In rural India, Lexington Advisory Group helped AquaTech scale solar water purification with a community-ownership model. Villages co-financed systems, trained local technicians, and used mobile monitoring. Now in 847 villages serving 1.2M people, waterborne illness fell 67%, 340 jobs were created, and $2.8M was saved collectively—proving true ownership drives sustainability.
Challenge: 180 million people in rural India lack access to safe drinking water. Traditional solutions like centralized treatment plants were too expensive and complex for remote villages. Waterborne diseases caused 45% of child deaths under five in our target region.
Our Approach: Lexington Advisory Group advised AquaTech Solutions on scaling their innovative solar-powered water purification system. The technology was proven, but the business model needed refinement for sustainability. We conducted feasibility studies across 25 villages to understand payment capacity, maintenance capabilities, and community decision-making processes.

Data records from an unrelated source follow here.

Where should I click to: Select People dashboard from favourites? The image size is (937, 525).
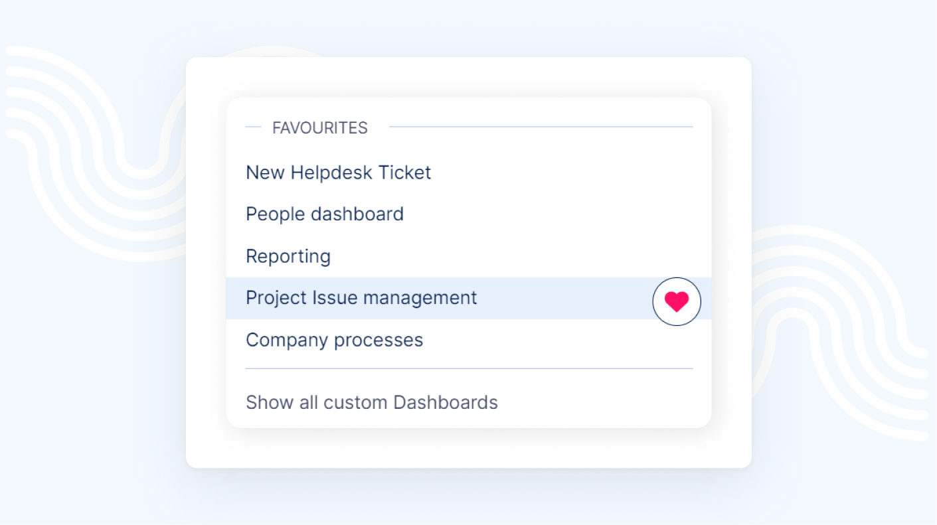[325, 214]
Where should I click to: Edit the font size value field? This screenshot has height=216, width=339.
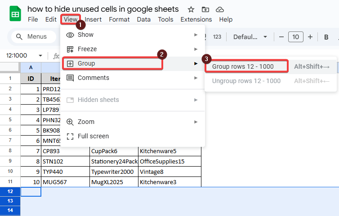pos(295,37)
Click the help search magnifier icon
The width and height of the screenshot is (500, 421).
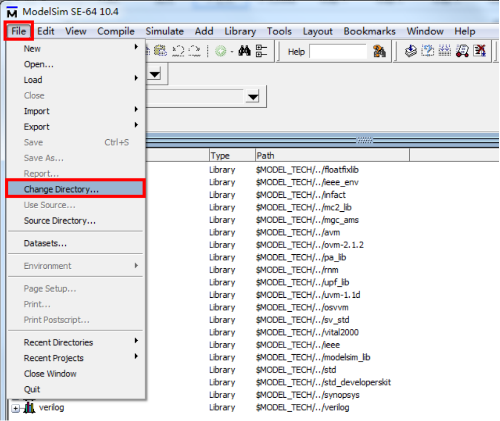coord(380,50)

Implementation: We helped AquaTech develop a community ownership model where villages could purchase systems through collective savings over 18 months, followed by low monthly maintenance fees. We designed a local technician training program, ensuring each cluster of five villages had resident repair capability. A mobile app allowed remote monitoring of system performance.

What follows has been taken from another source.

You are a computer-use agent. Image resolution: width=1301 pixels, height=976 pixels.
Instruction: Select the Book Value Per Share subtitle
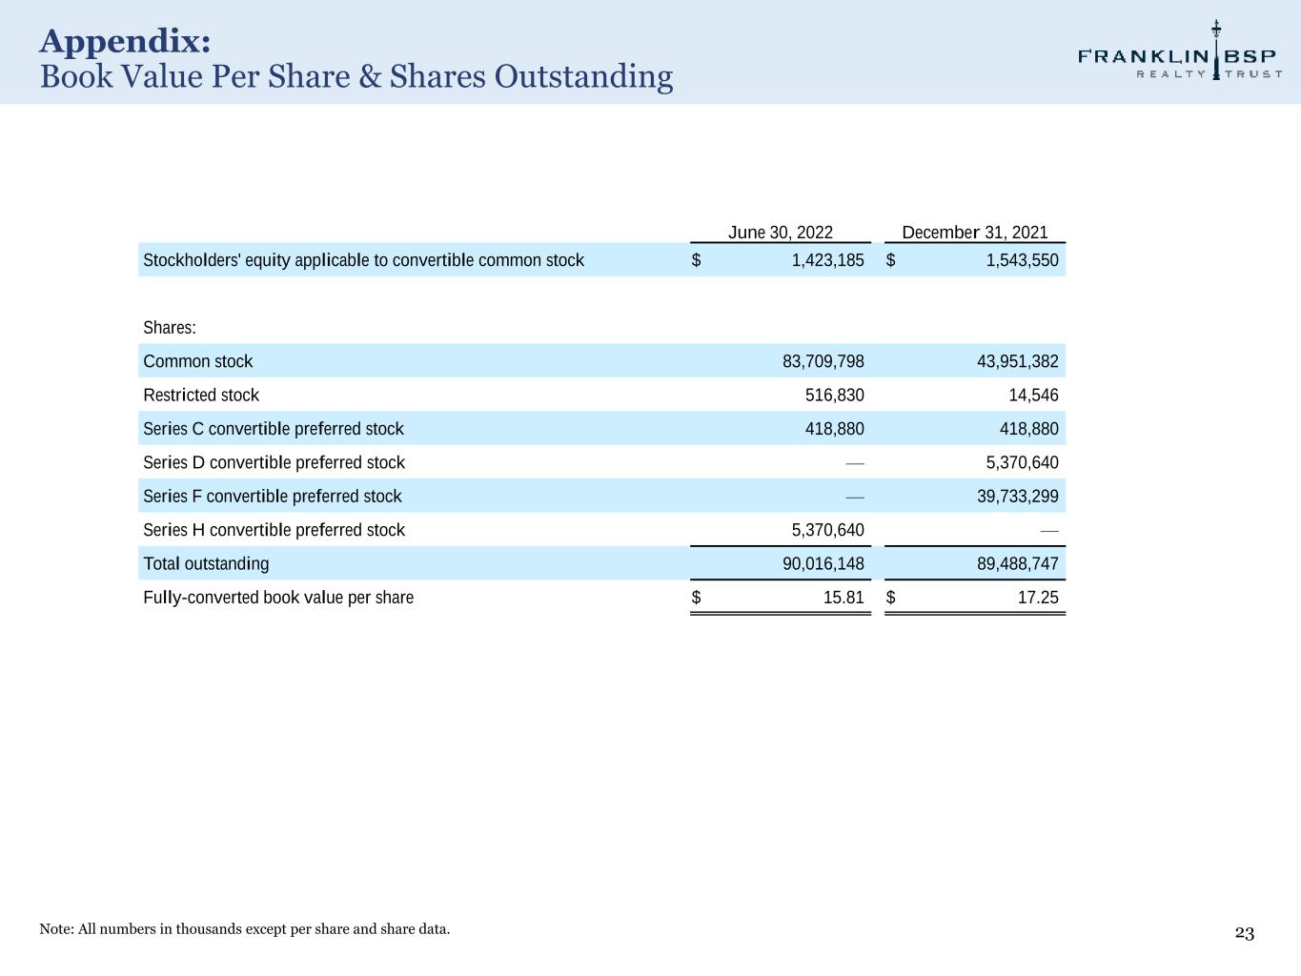356,76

Results: The program now operates in 847 villages across four states, serving 1.2 million people. Waterborne illness decreased by 67% in participating communities. The program created 340 local jobs for technicians and water entrepreneurs. Village-level savings groups generated $2.8 million in collective funds, demonstrating strong community financial management.
What Made It Work: Making communities the true owners, not just beneficiaries. When people invest their own money and skills in a solution, they take care of it. Our role was designing systems that made ownership feasible and sustainable.